*DATA EXTRACTS*:
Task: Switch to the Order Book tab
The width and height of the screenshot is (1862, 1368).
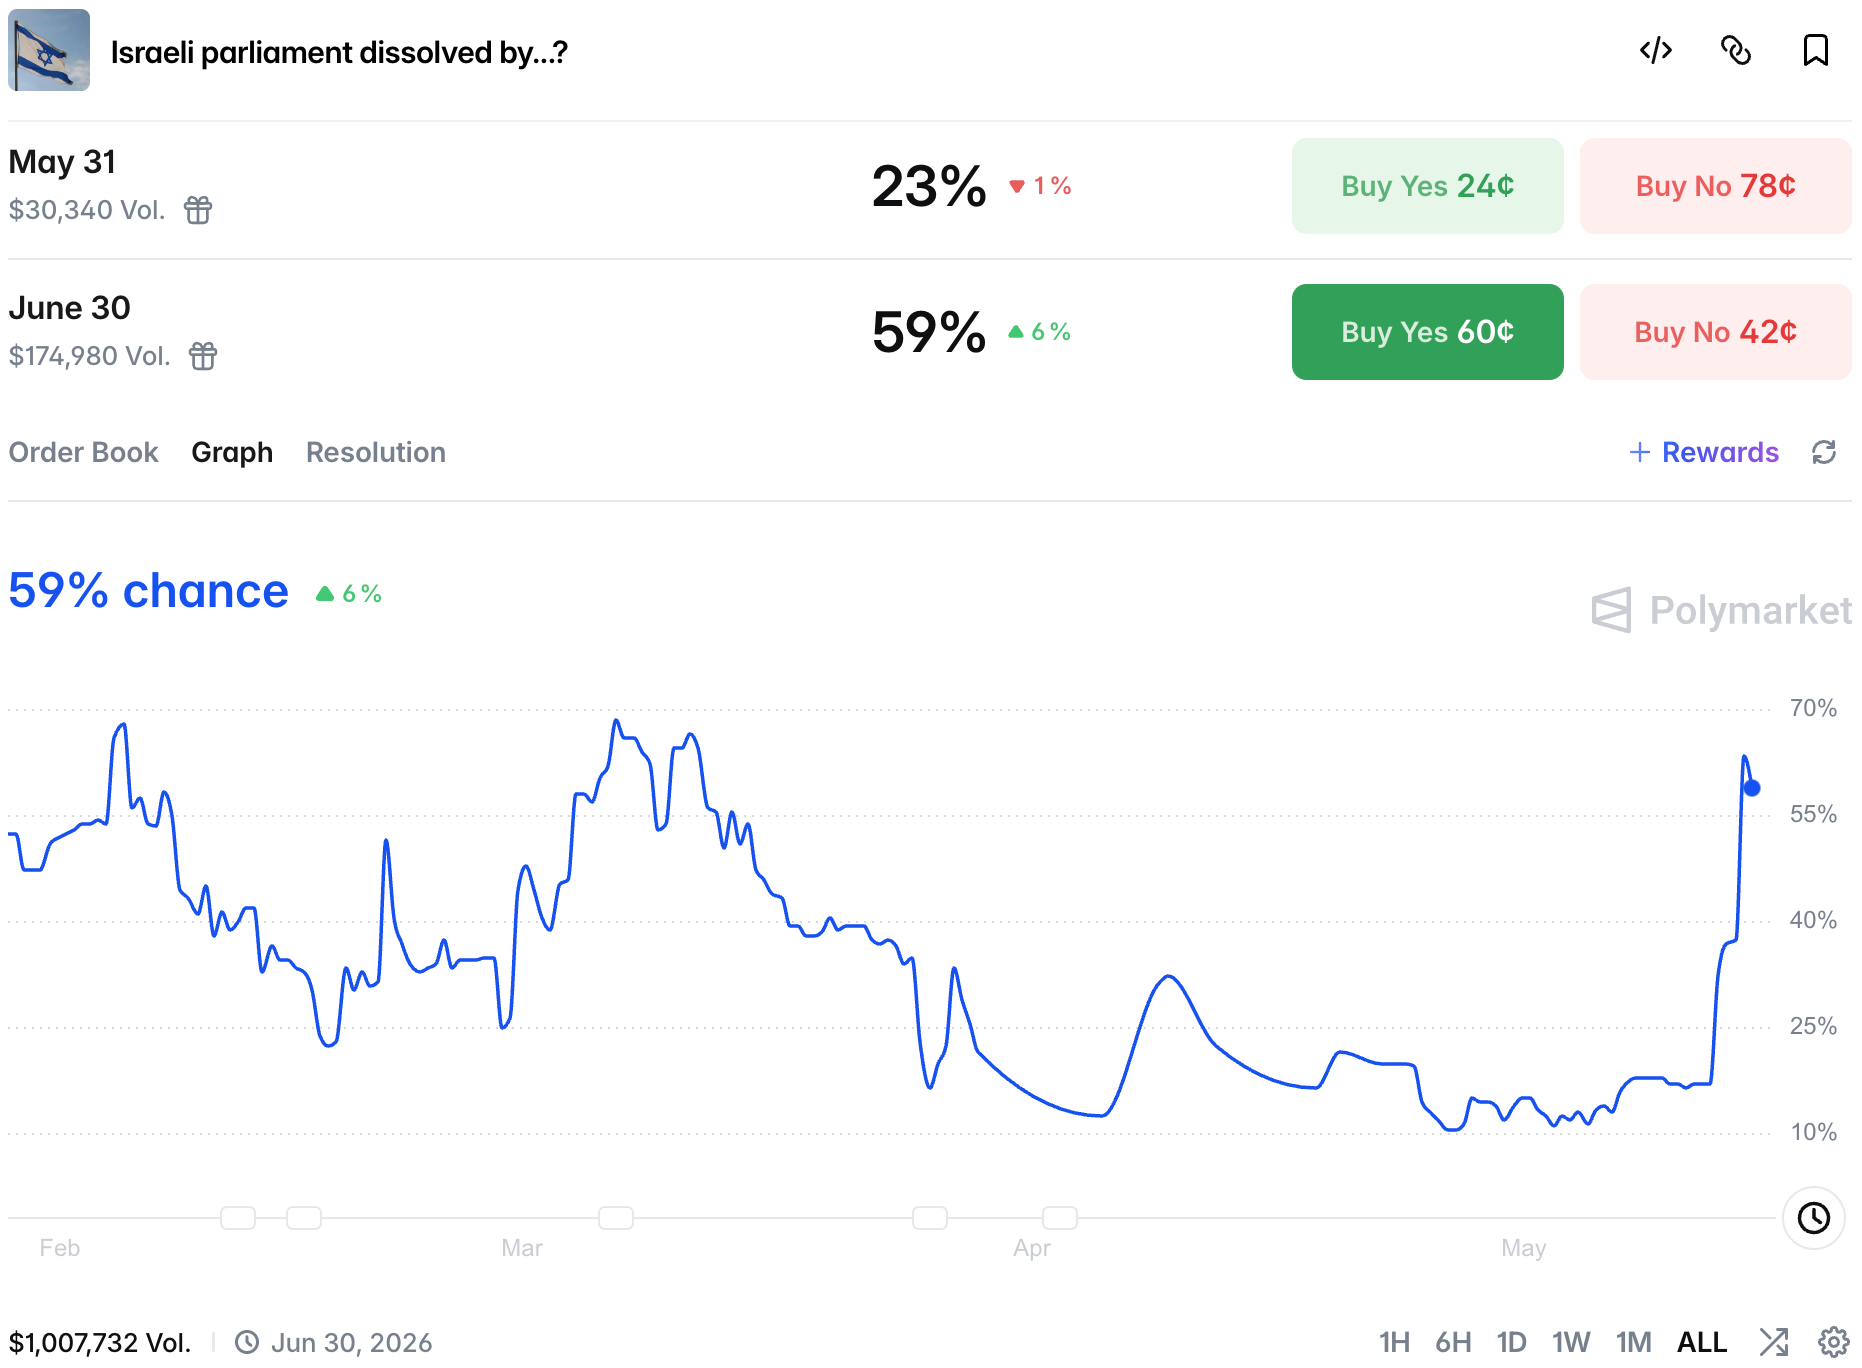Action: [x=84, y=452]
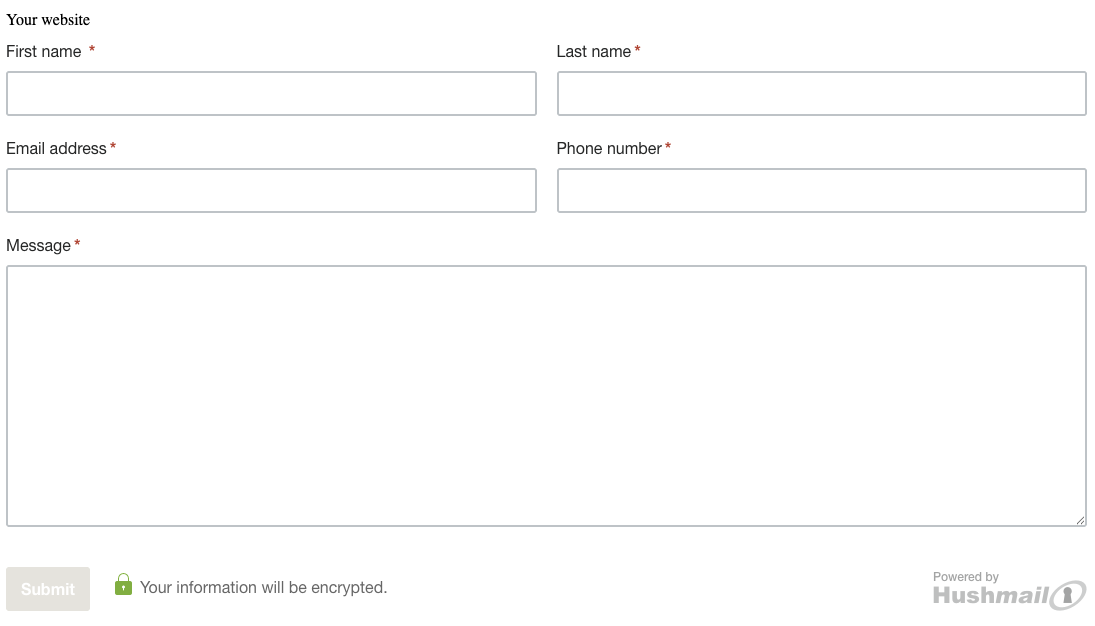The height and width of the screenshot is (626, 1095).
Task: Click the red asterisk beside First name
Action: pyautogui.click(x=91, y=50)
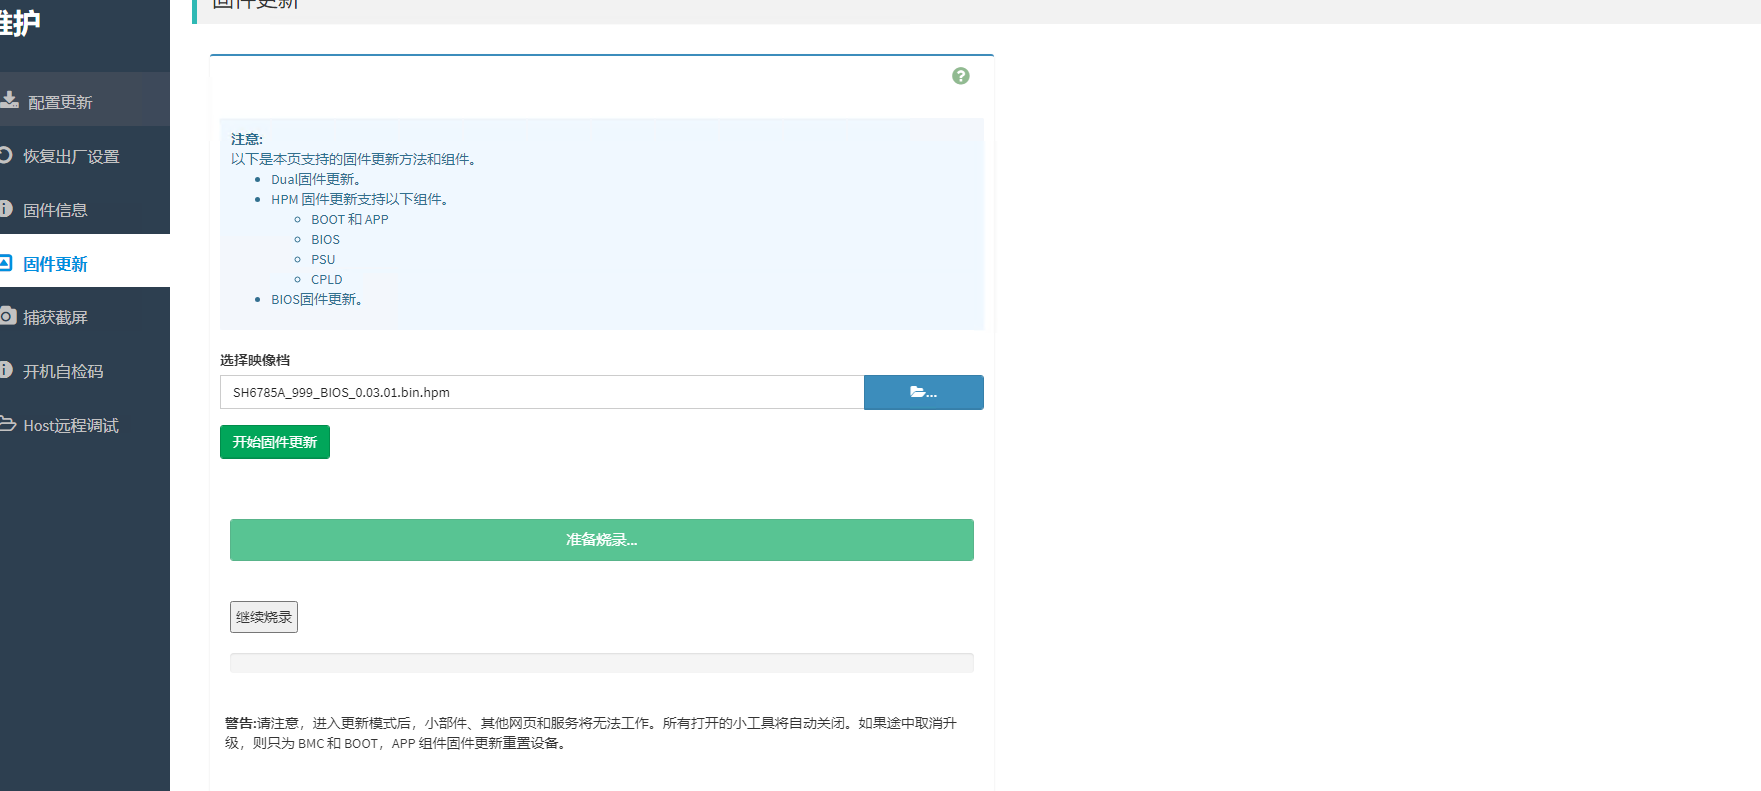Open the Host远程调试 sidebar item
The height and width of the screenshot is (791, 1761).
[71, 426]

*TASK OBJECTIVE*: Everything in the entries above must be output again exactly, except the pictures.

*SOLVED PROBLEM*:
Task: Switch to the Order Book tab
The width and height of the screenshot is (1862, 1368).
Action: [x=84, y=452]
The height and width of the screenshot is (626, 1095).
Task: Click the red asterisk beside First name
Action: pyautogui.click(x=91, y=50)
Open the Host远程调试 sidebar item
The height and width of the screenshot is (791, 1761).
[71, 426]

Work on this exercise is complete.